WHAT YOU NEED TO DO:
A - Quote the article on Britain's next government and Russia word for word, everything from "Starmer is untested" down to "Britain’s next government.".
B - According to the article on Britain's next government and Russia, how long has the Conservative Party been in power?
C - Carry on the article on Britain's next government and Russia, picking up after its final sentence.

Cultural historian of Russia.

The UK goes to the polls later this year. The Conservative Party, which has been in power for fourteen years, is going to lose badly. Britain’s next government is likely to be headed by the Labour Party and Sir Keir Starmer. Labour will enter power as the world is on fire as the special military operation in Ukraine grinds on. At some point, Britain’s next government will have to change Britain’s stance towards Russia – which has the upper hand. The question is how.

The good news is it is hard to imagine relations getting worse. Anglo-Russian relations are already at their lowest point since the late Stalin era. Diplomats have recently been expelled from both countries and, currently, 80% of Britons support Ukraine in the conflict.

Starmer is untested in foreign affairs and he will enter 10 Downing Street with much bigger problems on his plate. There is a growing war fatigue paired with a struggling armed forces and population crying out for radical domestic change. Despite a tense international picture, foreign policy will be a lower priority for Britain’s next government.

Since losing power in 2010, Labour has suffered from a major credibility issue. The Iraq War, financial crisis of 2008, growing immigration and political spin had all taken their toll. If it was to win another election, Labour had to demonstrate better honesty and competence to the British public. That was hard with the three leaders it chose. Two of Labour’s recent leaders came from the left of the party. As the elections of 2015, 2017 and 2019 showed, Britons were not in the mood for socialism – be it the half-hearted embrace of Scandinavian social democracy from Ed Miliband, or Trotskyism-lite policies of Jeremy Corbyn.

DATA PROVIDED:

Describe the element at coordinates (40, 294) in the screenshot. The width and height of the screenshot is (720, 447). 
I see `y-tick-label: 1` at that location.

...

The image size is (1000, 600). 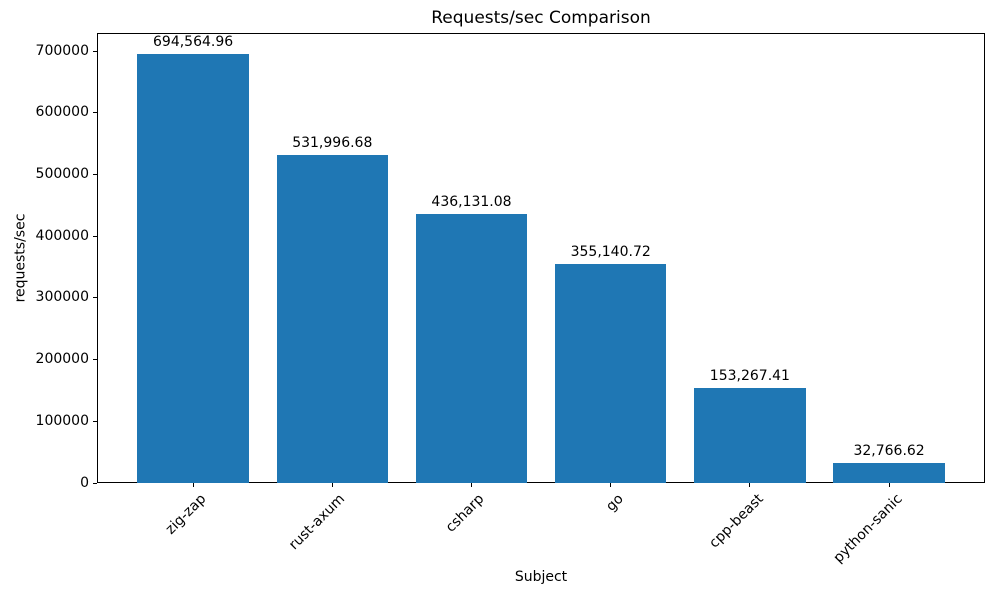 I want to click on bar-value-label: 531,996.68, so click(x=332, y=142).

RESPONSES BY ITEM NUMBER:
A -
Starmer is untested in foreign affairs and he will enter 10 Downing Street with much bigger problems on his plate. There is a growing war fatigue paired with a struggling armed forces and population crying out for radical domestic change. Despite a tense international picture, foreign policy will be a lower priority for Britain’s next government.

B - Fourteen years.

C -
Yet, both leaders also suffered from something else. Neither was ever seen as a global leader who could represent Britain. Miliband was deemed weak and a pushover. A TV presenter mocked him as someone who President Putin would ‘rip to pieces’ behind closed doors. Corbyn was anti-nuclear, sceptical of NATO and could not explain away his support for terrorist groups, from Ireland to the Middle East. Corbyn also refused to blame Putin for the Skripal poisoning, which went down poorly (whether he was right did not matter). Britons made it clear they would not feel safe with either man in 10 Downing Street.

Starmer does not suffer from a ‘weakness’ image, but Britain is facing mounting problems at home. The next government will have to rebuild Britain’s crumbling health service, grow a stagnant economy, tackle immigration, create more affordable housing, fix the sewage crisis and restore its broken relationship with Europe. On top of that, Britain’s military leaders are crying out for more investment and men. The UK’s own armed forces are in a desperate place, to the point where it too needs more military equipment and possibly the creation of a civilian army. Doing nothing is simply not an option.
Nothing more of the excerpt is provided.